The Japanese qualities of Hodaka's art are not hard to discern: his use of flat areas of colour is itself characteristic of Japanese aesthetics, as is his tendency to crop his subjects, letting a central image float, and to combine line and colour in patterns recalling brocade; his fascination with old, worn artifacts likewise reveals the traditional Japanese values of wabi (imperfection) and sabi (age) as applied to objects, poetry and the tea ceremony. Yet Hodaka's work remains unmistakably modern and international in scope, above all in his drawing, as an artist, on subjects, techniques and exhibition venues available across the world.

He exhibited mainly in major international art biennials, including the Lugano International Print Biennial (1962) and the Seoul International Print Biennial (1972). Hodaka became a member of the important Nihon Hanga Kyōkai association as early as 1952, and in 1957 taught woodblock printmaking at several universities in the United States, including in Hawaii. He held a solo exhibition at the Machida Shiritsu Kokusai Hanga Bijutsukan in 1988. Hodaka received many awards and prizes, including the Purple Ribbon Decoration (Hōshō) bestowed by the Emperor in 1990, and the Order of the Rising Sun, Fourth class, awarded by the Emperor posthumously in 1995. (Skibbe, 20)

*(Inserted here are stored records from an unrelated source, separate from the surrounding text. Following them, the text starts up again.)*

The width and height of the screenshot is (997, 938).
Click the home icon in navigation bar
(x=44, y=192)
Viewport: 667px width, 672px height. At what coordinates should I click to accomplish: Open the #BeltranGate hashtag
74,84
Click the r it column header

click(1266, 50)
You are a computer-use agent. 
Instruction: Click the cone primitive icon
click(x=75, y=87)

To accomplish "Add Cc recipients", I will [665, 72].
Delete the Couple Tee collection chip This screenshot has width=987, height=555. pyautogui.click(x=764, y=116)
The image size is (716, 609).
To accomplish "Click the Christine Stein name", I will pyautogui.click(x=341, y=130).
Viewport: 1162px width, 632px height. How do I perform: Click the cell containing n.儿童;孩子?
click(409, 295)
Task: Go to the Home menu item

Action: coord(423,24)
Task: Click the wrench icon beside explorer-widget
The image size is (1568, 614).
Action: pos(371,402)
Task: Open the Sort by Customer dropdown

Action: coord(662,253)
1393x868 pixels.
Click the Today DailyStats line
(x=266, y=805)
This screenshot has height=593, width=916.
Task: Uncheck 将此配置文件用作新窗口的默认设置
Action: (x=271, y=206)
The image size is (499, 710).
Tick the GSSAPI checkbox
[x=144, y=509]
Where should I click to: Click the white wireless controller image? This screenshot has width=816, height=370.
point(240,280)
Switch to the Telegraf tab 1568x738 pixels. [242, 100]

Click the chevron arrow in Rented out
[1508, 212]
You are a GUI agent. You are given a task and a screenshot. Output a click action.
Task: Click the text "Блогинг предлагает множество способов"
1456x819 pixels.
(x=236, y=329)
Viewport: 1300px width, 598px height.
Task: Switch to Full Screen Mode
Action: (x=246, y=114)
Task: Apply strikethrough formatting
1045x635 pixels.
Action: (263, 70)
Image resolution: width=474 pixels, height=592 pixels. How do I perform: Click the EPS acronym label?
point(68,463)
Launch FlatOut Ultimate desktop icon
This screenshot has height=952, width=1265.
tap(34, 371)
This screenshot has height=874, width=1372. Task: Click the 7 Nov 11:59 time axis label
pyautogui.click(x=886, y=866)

Hodaka's wife, Chizuko Yoshida, née Inoue, (1924-2017) and their daughter Ayomi Yoshida (1958-) are both artists, and their son Takasuke (1959-) is an art jewelry maker. (Allen, 10) Ayomi Yoshida is today best known for her room-sized installations of wood shavings, exhibited in galleries and museums in Japan and the United States.

==Further readings==
- Homma Masayoshi "Yoshida Hodaka no hanga," in Hangakan 8 (1984), 29–40
- Yoshida Hodaka Hangatan, Vol. 3, Shûzô sakka, Machida Shiritsu Kokusai Hanga Bijutsukan, 1988
- Skibbe, Eugene M. Yoshida Hodaka: The Magic of Art, Seascape, 1997
- Allen, Laura, et al. A Japanese Legacy: Four Generations of Yoshida Family Artists, Minneapolis Institute of Arts, 2002.